EXERCÍCIOS =
(1) Segundo o texto sobre miocardiopatia hipertrófica e estenose aórtica, por que razão é necessária uma avaliação ecocardiográfica meticulosa quando as duas patologias coexistem?
(2) Transcreva do texto sobre miocardiopatia hipertrófica e estenose aórtica o trecho que vai de "The authors report" até "in this paper.".
(3) Traduza para inglês a seguinte frase do texto sobre miocardiopatia hipertrófica e estenose aórtica: "A sua combinação cria importantes desafios diagnósticos e terapêuticos, os quais serão objeto de discussão neste artigo."

BLOCO DE TEXTO =
◇ ◇ ◇ ◇ ◇ ◇ ◇
Os autores apresentam o caso de uma doente com os diagnósticos de miocardiopatia hipertrófica e estenose aórtica, na qual foi identificada a presença de um gradiente elevado ao nível do trato de saída do ventrículo esquerdo. O reconhecimento da patologia responsável pela sintomatologia foi desafiante, com envolvimento de várias técnicas de imagem, tendo sido fundamental a contribuição do ecocardiograma transesofágico. O diagnóstico final de estenose aórtica severa conduziu à referenciação para cirurgia de substituição valvular, com sucesso. A presença destas duas patologias em simultâneo num mesmo doente é conhecida, embora incomum. A sua combinação cria importantes desafios diagnósticos e terapêuticos, os quais serão objeto de discussão neste artigo.
The authors report the case of a patient diagnosed with both hypertrophic cardiomyopathy and aortic stenosis. Due to clinical deterioration, additional investigation was performed, and a high left ventricular outflow tract gradient was identified. Correct identification of the condition causing the symptoms was challenging, and involved several imaging techniques, the contribution of transesophageal echocardiography being crucial. The final diagnosis of severe aortic stenosis led to successful valve replacement surgery. The presence of these two conditions in the same patient has been documented, although it is uncommon. This association poses particular diagnostic and therapeutic challenges, which are discussed in this paper.
A estenose aórtica (EAo) e a miocardiopatia hipertrófica (MCH) são duas patologias que podem condicionar gradientes hemodinâmicos no trato de saída do ventrículo esquerdo (TSVE)1. Em ambos os casos, a presença de obstrução significativa tem um impacto clínico, terapêutico e prognóstico1–3.
A presença destas duas patologias no mesmo doente está descrita, embora seja incomum4. A sua combinação cria importantes desafios diagnósticos e terapêuticos4. É necessária uma avaliação ecocardiográfica meticulosa para a correta identificação da patologia responsável pela obstrução5, contudo, esta reveste‐se de particularidades. O resultado desta avaliação pode levar a opções terapêuticas distintas6,7.
◇ ◇ ◇ ◇ ◇ ◇ ◇
INFORMAÇÃO FORNECIDA =

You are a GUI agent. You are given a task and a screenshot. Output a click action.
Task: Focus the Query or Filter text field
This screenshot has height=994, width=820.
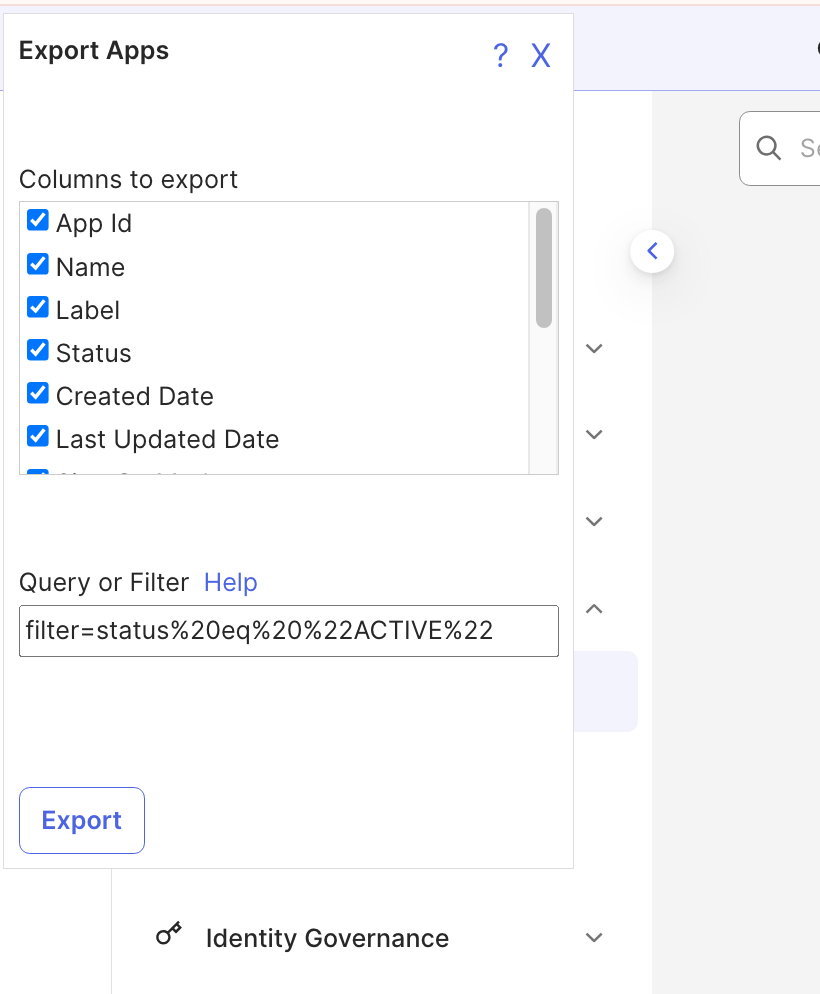click(288, 631)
◇ ◇ ◇ ◇ ◇ ◇ ◇
SOLUÇÕES DOS EXERCÍCIOS =
(1) É necessária para identificar corretamente a patologia responsável pela obstrução no trato de saída do ventrículo esquerdo. O resultado dessa avaliação pode levar a opções terapêuticas distintas.

(2)
The authors report the case of a patient diagnosed with both hypertrophic cardiomyopathy and aortic stenosis. Due to clinical deterioration, additional investigation was performed, and a high left ventricular outflow tract gradient was identified. Correct identification of the condition causing the symptoms was challenging, and involved several imaging techniques, the contribution of transesophageal echocardiography being crucial. The final diagnosis of severe aortic stenosis led to successful valve replacement surgery. The presence of these two conditions in the same patient has been documented, although it is uncommon. This association poses particular diagnostic and therapeutic challenges, which are discussed in this paper.

(3) Their combination creates important diagnostic and therapeutic challenges, which will be discussed in this article.